Australian social justice advocate and Roman Catholic priest

David Cappo AO (born 2 November 1949) is an Australian social justice advocate and Roman Catholic priest with particular interest in mental health care in developing countries. He is based in Adelaide, South Australia and Kampala, Uganda.

Cappo was previously the Social Inclusion Commissioner for the State of South Australia and later advised the Australian government on social policy and mental health reform. In 2007, he was appointed Officer of the Order of Australia for service to social inclusion in South Australia.

Cappo is currently co-founder and Chief Executive of YouBelong, a Ugandan-registered non-profit organisation working to strengthen fragile health systems and shift the focus of mental health care from institutional-based care to family and community-centred care.

==Early life and career==
Cappo was born in Adelaide and educated at St Joseph's Primary School at Kingswood and at Rostrevor College.

While completing a Bachelor of Arts in Social Work at the South Australian Institute of Technology (now University of South Australia), Cappo worked as a community welfare officer in the areas of child protection, family support and juvenile offending.

Cappo was ordained a Catholic Priest in 1984, served as parish priest of Hectorville, South Australia, from 1996 to 2000 and became Vicar General of the Roman Catholic Archdiocese of Adelaide in 2000. In 2003 he was made a Prelate of Honour by Pope John Paul II, an appointment accompanied by the title of Monsignor.

==Government appointments==
The then South Australian Premier Mike Rann appointed Cappo Chair of South Australia's Social Inclusion Board in 2002 and Social Inclusion Commissioner in 2006. His policy achievements in that role included:
- A reduction in rough sleeper homelessness in inner-city Adelaide by 50%
- An increase in school retention rates from 67.2% in 1999 to 84.2% in 2010
- A major reform of the mental health system known as a stepped system of care
- A blueprint for total reform of the disability system.

Cappo also served as an independent advisor to the Executive Committee of State Cabinet and a member of the South Australian Economic Development Board.
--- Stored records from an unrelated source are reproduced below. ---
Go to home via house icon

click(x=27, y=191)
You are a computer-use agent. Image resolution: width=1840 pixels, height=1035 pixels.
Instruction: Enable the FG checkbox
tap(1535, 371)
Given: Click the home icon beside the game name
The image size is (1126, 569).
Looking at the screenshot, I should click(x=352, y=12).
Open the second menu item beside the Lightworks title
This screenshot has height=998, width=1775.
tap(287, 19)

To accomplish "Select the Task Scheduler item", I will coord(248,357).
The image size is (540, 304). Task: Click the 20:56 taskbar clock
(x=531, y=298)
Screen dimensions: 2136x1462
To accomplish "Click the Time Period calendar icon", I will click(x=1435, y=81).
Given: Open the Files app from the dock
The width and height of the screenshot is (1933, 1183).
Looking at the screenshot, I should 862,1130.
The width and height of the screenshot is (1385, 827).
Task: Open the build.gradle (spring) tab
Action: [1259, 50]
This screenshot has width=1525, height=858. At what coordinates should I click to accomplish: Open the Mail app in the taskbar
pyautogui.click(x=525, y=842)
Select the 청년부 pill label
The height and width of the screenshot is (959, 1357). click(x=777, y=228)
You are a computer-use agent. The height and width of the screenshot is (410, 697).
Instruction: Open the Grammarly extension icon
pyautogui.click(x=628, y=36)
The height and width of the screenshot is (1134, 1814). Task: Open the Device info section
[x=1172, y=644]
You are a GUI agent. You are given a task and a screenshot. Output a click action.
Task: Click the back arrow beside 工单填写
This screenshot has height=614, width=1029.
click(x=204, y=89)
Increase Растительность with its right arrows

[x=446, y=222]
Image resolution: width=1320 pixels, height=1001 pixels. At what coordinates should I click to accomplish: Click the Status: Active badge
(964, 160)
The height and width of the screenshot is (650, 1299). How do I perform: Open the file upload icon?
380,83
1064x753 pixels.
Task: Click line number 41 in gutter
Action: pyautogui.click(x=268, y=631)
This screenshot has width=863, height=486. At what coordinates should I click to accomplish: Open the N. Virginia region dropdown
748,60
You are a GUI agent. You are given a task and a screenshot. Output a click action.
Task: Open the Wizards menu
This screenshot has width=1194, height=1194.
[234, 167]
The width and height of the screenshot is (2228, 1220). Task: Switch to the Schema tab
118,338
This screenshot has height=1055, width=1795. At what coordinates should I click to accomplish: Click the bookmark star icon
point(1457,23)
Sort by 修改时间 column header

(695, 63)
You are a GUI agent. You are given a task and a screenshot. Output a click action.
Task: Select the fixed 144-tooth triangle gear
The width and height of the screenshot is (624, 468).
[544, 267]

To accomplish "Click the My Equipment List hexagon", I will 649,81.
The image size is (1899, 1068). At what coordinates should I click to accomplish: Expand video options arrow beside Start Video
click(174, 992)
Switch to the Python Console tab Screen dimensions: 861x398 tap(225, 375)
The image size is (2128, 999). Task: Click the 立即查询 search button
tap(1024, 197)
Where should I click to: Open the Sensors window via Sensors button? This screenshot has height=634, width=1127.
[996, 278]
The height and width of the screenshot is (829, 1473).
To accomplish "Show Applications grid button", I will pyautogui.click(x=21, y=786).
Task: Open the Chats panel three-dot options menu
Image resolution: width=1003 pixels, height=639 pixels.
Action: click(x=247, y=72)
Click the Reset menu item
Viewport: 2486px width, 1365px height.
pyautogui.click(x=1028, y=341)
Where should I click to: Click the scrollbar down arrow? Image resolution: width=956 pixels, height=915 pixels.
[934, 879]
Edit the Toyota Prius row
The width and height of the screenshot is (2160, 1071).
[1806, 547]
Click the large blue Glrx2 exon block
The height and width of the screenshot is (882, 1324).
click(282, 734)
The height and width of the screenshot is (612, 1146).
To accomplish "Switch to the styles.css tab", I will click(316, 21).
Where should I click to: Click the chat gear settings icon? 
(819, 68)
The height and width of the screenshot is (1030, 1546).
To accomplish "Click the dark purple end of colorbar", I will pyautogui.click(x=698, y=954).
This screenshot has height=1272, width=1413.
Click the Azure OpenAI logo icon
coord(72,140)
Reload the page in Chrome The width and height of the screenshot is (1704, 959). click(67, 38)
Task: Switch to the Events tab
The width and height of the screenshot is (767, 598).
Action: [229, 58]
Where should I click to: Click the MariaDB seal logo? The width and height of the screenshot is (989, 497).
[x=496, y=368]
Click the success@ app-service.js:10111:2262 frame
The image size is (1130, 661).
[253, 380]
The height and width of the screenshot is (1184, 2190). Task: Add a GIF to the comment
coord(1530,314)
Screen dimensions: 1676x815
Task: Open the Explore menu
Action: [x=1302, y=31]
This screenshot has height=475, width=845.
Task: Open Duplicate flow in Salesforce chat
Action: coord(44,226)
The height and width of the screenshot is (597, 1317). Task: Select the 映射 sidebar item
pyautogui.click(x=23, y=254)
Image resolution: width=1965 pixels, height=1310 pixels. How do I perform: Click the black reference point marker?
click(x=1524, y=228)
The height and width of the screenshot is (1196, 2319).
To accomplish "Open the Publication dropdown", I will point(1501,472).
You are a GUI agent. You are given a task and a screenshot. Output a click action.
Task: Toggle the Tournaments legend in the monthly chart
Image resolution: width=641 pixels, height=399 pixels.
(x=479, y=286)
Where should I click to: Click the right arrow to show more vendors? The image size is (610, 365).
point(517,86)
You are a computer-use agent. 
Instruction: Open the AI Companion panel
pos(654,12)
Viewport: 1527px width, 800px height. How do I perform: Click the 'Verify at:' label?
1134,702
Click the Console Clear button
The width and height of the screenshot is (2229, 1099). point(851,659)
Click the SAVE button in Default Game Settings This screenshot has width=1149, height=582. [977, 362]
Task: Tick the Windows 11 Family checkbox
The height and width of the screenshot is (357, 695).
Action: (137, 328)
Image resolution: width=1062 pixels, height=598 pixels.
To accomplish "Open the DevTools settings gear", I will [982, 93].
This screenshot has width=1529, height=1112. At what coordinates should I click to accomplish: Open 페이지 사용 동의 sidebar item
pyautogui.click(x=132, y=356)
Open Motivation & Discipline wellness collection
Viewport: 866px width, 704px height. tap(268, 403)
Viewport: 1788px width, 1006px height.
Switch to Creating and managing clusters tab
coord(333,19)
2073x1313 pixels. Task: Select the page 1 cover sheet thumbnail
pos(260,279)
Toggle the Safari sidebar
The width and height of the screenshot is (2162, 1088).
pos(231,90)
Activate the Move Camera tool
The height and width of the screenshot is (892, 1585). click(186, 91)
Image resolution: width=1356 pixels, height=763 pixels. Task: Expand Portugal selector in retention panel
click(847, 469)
He worked with the Government in directing the implementation of the South Australian Strategic Plan, with particular emphasis on social targets and outcomes, and produced an innovative form of joined up government that brought Government departments together to provide a more effective delivery of social inclusion programs.

This model received supportive comments from the World Health Organization (WHO) Social Determinants of Health Report 2008.

Cappo was appointed Deputy Chair of the national Social Inclusion Board in 2008 by then Australian Prime Minister Kevin Rudd. In 2010, Rudd's successor Julia Gillard appointed Cappo to a national role in mental health. In late 2011, Cappo stepped down from this position, and from his role with the Social Inclusion Board, after a political controversy sparked by allegations that he and Archbishop Philip Wilson failed to properly investigate allegations involving another South Australian priest in the 1960s. A subsequent investigation by a QC found there was no substance to the allegations.

==Work in East Africa==
In 2016, Cappo co-founded Uganda-based YouBelong with Dr. Byamah Brian Mutamba, a Ugandan senior psychiatrist.

YouBelong Uganda works closely with the Ugandan Ministry of Health to support programs designed to bring about mental health reform in East Africa, and works to enhance the emotional wellbeing and mental health of school children in Jinja, Uganda, in partnership with the Jinja Educational Trust.

YouBelong Uganda is funded through philanthropic donations and a research grant from the Wellcome Trust.

In October 2023 Cappo presented the mental health innovations of YouBelong Uganda at the World Health Summit in Berlin as part of a session dedicated to Mental Health for All.

==Academic appointments==
From 2012 to 2018, Cappo was a senior research fellow in the School of Social and Policy Studies at Flinders University in South Australia.

In 2024, he was appointed an Adjunct Professor in the School of Arts and Sciences, Notre Dame University, Fremantle WA Campus (20), where he focusses on models of social justice and human rights in low income countries.